Apart from this, the level design is really good. If you’re heading to the end of the level without worrying about the star coins you’ll very rarely have difficulty; most of the levels only require very basic platforming skills to complete. If you are going after the star coins though, it gets a little bit challenging. Still not particularly difficult, but you will have to work to get all of them. I always appreciate this kind of design – the game is only as difficult and time-consuming as you choose it to be. Just want to get through it without much challenge? Just run for the end of each level, play through the six mandatory worlds, and beat the game. Want the most you can get from the game? Collect three star coins in every level in each of the eight worlds, find every secret path, and earn three stars next to your save file. It’s all up to you.

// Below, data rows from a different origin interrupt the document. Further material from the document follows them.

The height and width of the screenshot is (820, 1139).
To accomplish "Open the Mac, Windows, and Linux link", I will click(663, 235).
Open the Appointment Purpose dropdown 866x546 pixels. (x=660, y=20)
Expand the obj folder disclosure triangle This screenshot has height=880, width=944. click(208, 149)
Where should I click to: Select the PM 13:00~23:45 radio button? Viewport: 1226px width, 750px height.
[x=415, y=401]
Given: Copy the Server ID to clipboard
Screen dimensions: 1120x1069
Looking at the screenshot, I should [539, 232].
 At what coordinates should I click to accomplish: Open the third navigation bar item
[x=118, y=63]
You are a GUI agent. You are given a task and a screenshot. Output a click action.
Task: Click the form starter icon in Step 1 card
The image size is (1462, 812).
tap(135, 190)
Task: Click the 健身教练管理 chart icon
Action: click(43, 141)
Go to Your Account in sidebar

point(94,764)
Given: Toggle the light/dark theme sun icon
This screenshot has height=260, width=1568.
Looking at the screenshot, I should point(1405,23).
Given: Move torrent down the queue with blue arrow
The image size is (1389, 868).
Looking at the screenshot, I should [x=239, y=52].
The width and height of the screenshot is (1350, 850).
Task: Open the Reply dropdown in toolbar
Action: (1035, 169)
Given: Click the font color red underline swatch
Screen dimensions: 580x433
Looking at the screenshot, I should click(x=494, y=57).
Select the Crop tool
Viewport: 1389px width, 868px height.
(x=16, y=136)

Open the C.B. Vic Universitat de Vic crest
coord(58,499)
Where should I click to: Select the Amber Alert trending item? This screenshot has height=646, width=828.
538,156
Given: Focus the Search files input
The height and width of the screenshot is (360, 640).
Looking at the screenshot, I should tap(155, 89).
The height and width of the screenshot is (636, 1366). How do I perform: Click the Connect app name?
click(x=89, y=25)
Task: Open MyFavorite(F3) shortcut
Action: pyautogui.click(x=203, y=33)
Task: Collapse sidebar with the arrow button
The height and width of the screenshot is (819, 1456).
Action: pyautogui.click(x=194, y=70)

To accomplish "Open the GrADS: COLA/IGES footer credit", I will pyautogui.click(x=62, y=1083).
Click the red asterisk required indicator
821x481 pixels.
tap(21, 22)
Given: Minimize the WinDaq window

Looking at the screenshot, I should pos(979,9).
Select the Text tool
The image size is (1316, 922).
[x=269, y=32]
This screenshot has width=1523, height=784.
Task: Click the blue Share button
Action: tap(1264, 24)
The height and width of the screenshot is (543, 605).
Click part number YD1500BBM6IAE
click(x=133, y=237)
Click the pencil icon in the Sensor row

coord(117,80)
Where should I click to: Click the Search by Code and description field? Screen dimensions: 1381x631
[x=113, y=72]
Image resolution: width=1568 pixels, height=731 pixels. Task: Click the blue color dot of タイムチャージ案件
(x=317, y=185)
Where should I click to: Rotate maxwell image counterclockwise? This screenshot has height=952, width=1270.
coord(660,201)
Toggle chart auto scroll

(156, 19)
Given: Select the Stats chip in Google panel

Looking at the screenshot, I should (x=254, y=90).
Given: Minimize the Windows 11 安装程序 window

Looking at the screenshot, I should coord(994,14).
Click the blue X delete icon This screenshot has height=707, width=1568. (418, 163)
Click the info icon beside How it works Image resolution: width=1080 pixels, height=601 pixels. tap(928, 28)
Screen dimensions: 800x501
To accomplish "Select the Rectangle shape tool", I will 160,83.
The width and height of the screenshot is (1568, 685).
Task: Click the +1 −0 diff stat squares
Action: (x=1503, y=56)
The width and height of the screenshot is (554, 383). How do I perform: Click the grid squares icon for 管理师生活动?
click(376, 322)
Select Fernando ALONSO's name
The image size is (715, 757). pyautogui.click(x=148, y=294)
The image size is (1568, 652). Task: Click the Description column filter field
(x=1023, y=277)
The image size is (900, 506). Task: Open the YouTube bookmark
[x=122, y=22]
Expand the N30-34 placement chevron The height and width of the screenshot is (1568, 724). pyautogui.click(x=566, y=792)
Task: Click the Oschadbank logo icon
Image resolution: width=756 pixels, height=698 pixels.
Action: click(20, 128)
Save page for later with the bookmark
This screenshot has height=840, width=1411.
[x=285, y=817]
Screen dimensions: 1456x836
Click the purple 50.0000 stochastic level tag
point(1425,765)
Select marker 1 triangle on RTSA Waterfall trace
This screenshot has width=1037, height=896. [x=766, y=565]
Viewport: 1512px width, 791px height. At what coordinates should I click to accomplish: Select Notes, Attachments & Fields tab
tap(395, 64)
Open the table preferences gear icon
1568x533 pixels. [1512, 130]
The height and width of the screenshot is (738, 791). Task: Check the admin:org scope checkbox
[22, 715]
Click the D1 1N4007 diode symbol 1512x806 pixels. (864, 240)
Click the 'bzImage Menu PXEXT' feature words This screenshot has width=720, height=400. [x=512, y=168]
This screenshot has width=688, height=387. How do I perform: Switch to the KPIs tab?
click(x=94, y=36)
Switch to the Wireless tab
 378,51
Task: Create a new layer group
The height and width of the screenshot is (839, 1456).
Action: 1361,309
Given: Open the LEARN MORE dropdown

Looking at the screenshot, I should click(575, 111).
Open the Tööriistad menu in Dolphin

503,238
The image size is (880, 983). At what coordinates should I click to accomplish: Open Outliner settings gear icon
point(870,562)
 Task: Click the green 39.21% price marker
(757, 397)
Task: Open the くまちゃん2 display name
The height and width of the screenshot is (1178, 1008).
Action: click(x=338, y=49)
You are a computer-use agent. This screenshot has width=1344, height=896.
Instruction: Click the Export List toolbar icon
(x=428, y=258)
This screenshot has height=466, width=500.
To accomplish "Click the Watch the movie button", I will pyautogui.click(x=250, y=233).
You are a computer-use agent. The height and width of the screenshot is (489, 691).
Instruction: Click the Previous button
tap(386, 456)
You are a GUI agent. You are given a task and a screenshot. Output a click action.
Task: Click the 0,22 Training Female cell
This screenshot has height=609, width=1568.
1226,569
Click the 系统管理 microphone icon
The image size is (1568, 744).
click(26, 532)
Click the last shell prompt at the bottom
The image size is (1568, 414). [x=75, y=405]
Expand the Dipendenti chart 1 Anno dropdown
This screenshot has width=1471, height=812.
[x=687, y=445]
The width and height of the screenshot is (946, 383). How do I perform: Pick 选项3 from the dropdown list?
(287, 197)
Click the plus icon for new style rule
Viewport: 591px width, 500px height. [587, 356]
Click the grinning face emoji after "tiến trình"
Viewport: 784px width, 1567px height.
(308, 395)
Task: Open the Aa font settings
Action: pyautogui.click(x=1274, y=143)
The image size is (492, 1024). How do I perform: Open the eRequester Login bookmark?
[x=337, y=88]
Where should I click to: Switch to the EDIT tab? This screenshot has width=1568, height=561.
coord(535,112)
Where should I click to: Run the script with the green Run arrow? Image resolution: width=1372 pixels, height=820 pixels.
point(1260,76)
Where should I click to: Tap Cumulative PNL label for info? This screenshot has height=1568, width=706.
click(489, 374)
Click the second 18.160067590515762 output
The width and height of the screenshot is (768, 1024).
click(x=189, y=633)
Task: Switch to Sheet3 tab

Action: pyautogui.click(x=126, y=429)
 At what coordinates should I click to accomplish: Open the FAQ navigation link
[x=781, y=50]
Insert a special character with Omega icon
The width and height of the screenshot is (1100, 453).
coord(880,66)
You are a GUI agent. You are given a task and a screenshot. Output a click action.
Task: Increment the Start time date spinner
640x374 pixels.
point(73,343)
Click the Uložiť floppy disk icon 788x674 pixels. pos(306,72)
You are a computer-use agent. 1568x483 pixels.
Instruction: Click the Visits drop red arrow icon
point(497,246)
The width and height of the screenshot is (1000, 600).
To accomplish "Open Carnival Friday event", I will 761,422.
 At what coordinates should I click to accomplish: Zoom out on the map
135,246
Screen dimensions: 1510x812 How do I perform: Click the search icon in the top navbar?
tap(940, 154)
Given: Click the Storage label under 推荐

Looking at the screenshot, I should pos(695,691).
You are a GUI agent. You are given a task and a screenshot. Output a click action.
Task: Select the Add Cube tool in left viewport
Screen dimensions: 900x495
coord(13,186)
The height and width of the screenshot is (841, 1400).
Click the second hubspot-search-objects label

I suppose you’d say this is a 2.5D game. While the gameplay all takes place in two dimensions, the characters and environments are three dimensional. Like the gameplay, a marriage of old and new Mario. I actually found it to be a bit jarring the first time I saw it, like someone spilt some Super Mario 64 in my Super Mario Bros. 3. Years later, finally playing it for myself, it’s easy to get used to. Now that there are three other New Super Mario Bros. games, I’m sure it’s something most people are used to already anyway. It definitely left its mark; enemy and world designs in later Mario games resemble these designs much more than the previous standard of games like Super Mario Sunshine (which had electric turtles that looked nothing like koopas and that bothered me).
The sound design is equally combined of new and old. Hearing Mario’s now iconic voice while playing is absolutely necessary; another thing it’s hard to imagine Mario without these days. The soundtrack is strange though. Rather than updated versions of classic SMB music; what I would have expected, NSMB has mostly original music. At first it doesn’t seem right; it even gets a little annoying. Like the visual presentation though, it grew on me. Despite being quite different in style to the tracks of the original games, there’s a spirit and energy retained that fits just about the same. It’s always joyous, celebratory, and most importantly, happy.
New Super Mario Bros. brought back 2D Mario, fresher than ever. Not only that, but it’d be hard to argue that it had nothing to do with the following resurgence in the 2D platforming genre as a whole. Capturing the best of old and new without confliction is no small feat for such a prestigious and classic franchise, but New Super Mario Bros. hardly falters in its attempt.